[ASSIGNED TASK] Copy out the lines of the listing from the one containing "Given: Click the Background Color swatch" onward, through the last, without altering any.

[EXERCISE DATA]
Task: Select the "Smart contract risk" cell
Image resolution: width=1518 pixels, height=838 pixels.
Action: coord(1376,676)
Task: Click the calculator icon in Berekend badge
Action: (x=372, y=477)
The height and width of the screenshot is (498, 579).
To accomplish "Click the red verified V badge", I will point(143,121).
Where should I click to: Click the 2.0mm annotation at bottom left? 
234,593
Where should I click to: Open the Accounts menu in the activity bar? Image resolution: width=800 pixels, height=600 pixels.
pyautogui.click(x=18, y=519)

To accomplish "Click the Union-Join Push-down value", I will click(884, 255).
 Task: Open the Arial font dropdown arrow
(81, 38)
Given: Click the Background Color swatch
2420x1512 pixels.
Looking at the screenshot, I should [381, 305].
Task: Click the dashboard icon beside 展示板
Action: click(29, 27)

[YOUR RESPONSE]
Given: Click the Background Color swatch
2420x1512 pixels.
Looking at the screenshot, I should [381, 305].
Task: Click the dashboard icon beside 展示板
Action: click(29, 27)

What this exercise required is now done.